Dataset excerpt:
* * *
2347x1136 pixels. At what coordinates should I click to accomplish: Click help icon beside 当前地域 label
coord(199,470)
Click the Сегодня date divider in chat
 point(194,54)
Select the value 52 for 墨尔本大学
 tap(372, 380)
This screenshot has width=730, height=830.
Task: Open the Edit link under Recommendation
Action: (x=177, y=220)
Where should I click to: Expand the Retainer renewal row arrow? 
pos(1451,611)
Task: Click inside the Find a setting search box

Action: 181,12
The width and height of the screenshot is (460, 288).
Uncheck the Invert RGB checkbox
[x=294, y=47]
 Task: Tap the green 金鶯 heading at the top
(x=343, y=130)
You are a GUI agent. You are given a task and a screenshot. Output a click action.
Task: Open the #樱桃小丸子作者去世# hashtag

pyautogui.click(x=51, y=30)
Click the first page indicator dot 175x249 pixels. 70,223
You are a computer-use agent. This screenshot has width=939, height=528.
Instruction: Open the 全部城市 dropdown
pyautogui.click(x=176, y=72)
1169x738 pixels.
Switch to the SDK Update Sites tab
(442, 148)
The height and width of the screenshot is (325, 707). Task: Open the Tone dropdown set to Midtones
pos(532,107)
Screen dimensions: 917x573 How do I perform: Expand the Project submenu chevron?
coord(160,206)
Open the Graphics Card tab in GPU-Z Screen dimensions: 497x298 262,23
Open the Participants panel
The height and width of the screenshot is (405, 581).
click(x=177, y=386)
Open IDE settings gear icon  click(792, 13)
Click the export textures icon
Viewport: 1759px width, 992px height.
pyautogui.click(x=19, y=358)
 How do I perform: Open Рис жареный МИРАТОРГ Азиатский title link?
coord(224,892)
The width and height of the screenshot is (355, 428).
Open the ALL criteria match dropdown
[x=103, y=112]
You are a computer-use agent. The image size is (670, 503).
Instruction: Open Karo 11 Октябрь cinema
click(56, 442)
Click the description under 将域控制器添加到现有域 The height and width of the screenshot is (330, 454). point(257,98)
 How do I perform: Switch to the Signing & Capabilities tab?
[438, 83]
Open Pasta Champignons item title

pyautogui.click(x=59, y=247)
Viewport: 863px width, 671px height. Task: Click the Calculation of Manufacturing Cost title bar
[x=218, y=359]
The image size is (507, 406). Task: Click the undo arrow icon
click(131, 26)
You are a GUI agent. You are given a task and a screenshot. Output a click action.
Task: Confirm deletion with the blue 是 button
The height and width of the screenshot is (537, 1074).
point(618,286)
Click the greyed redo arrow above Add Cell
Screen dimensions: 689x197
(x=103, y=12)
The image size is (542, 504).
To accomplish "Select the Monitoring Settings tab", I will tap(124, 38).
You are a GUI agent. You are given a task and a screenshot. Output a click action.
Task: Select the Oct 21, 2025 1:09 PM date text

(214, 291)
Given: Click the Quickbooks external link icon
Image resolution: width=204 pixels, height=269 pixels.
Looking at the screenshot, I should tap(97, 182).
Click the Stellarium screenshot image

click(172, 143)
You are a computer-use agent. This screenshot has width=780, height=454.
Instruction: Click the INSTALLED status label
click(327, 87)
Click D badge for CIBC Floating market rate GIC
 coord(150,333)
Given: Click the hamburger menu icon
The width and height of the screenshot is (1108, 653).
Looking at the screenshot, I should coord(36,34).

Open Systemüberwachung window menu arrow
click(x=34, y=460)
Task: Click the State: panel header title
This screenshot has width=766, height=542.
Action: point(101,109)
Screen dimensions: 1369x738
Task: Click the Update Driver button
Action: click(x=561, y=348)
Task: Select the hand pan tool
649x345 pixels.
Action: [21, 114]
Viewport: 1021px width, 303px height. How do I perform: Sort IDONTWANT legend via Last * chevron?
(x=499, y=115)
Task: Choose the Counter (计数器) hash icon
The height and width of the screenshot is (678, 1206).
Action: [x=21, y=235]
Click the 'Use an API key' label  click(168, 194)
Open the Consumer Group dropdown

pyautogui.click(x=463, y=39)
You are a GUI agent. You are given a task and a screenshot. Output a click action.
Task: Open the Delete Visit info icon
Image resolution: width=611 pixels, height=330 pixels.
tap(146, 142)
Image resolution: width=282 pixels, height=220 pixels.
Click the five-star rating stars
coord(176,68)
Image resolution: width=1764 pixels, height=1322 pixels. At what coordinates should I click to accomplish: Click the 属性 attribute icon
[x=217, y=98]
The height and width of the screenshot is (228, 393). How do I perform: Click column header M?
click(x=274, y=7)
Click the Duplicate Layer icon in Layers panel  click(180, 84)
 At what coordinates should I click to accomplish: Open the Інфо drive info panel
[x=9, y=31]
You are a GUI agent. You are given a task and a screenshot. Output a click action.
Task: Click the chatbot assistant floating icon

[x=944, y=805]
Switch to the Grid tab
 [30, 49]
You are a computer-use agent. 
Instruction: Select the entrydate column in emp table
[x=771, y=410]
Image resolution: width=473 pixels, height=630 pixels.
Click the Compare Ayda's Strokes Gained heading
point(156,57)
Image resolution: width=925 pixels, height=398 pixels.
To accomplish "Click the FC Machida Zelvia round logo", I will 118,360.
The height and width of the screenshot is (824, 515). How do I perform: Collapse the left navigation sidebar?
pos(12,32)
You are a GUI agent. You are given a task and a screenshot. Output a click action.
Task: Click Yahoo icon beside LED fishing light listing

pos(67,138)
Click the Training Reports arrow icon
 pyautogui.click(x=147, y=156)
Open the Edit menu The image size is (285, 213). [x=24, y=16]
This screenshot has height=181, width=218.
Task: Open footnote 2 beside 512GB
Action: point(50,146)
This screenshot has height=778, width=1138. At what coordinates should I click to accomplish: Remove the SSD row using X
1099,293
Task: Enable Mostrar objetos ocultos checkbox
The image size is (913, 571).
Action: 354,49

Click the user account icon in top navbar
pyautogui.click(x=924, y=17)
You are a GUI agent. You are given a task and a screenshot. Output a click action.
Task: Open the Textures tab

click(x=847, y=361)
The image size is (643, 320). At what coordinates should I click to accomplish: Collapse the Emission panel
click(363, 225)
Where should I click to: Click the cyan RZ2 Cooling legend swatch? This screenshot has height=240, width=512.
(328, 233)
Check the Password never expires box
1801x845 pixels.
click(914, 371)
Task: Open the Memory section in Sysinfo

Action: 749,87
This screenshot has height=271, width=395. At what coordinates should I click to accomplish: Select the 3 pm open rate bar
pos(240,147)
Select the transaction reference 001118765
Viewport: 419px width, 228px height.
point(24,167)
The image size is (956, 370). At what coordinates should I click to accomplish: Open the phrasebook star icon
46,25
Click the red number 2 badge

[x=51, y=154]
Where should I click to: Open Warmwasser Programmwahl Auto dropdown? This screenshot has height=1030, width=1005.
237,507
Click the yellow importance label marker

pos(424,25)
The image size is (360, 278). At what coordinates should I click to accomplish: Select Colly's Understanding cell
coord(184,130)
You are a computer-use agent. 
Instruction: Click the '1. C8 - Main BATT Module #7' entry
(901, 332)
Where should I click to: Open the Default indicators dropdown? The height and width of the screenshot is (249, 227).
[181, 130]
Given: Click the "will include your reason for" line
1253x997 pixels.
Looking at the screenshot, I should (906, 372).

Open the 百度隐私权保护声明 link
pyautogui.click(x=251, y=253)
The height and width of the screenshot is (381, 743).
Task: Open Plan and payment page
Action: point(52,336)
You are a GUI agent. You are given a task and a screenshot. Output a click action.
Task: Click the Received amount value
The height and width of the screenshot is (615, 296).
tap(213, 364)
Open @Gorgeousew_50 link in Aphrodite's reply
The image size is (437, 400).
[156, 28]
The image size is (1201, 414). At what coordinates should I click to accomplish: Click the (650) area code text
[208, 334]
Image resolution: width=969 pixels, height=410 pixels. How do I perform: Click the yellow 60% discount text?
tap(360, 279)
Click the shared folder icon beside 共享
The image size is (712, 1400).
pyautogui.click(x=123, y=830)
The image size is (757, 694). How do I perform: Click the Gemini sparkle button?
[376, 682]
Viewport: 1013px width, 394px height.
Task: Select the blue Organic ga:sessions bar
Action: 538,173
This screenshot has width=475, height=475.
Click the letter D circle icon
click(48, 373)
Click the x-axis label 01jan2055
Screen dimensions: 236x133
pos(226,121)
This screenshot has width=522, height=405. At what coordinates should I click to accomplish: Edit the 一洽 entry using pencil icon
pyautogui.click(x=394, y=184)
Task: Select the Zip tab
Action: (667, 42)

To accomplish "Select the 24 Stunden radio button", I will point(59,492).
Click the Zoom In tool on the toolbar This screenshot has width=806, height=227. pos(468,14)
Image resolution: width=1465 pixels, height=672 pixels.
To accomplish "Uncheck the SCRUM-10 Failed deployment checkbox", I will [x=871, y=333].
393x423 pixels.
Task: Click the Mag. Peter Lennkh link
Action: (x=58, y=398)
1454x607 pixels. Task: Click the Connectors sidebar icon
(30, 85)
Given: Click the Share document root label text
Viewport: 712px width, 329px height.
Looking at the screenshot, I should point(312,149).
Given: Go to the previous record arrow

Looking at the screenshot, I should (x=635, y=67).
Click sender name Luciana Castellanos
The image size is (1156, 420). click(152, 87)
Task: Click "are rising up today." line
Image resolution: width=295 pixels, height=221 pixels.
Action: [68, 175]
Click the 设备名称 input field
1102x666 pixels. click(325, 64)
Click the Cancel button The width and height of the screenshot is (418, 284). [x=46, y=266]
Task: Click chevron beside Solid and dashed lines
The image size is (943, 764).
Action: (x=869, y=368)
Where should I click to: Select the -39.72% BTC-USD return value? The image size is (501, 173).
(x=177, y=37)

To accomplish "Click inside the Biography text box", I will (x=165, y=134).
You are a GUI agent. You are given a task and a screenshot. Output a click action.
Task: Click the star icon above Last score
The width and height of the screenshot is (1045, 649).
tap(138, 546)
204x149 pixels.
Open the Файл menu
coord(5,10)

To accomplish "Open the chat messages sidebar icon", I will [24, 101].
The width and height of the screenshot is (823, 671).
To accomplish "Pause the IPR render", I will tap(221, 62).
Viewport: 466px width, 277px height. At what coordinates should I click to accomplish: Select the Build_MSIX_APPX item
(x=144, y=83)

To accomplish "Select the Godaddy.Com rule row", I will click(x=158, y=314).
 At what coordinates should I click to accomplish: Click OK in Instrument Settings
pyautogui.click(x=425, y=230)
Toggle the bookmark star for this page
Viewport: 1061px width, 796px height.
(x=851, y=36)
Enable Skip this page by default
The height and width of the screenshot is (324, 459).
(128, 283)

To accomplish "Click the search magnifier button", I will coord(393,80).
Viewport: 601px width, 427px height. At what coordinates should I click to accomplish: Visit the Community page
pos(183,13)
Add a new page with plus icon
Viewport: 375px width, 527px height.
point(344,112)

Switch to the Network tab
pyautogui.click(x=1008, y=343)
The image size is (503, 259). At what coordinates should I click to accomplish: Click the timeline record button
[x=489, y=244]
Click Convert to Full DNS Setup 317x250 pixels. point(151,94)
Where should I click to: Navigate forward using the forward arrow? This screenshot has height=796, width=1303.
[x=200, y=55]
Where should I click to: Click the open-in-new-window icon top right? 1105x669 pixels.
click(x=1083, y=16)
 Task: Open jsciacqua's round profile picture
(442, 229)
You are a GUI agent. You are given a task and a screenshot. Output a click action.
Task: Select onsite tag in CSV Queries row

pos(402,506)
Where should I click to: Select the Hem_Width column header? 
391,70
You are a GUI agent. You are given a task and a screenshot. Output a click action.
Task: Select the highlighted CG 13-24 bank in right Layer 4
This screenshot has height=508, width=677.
* * *
• **WORK TO DO**
Turn the stretch of the records from the line containing "Open Systemüberwachung window menu arrow" through the line containing "Action: click(x=561, y=348)" into a Markdown table with two columns, Row and Line. Number each line in the Row column, put the line itself in the Line column, and leave out any blank lines.

• **TASK SOLUTION**
| Row | Line |
|---|---|
| 1 | Open Systemüberwachung window menu arrow |
| 2 | click(x=34, y=460) |
| 3 | Task: Click the State: panel header title |
| 4 | This screenshot has width=766, height=542. |
| 5 | Action: point(101,109) |
| 6 | Screen dimensions: 1369x738 |
| 7 | Task: Click the Update Driver button |
| 8 | Action: click(x=561, y=348) |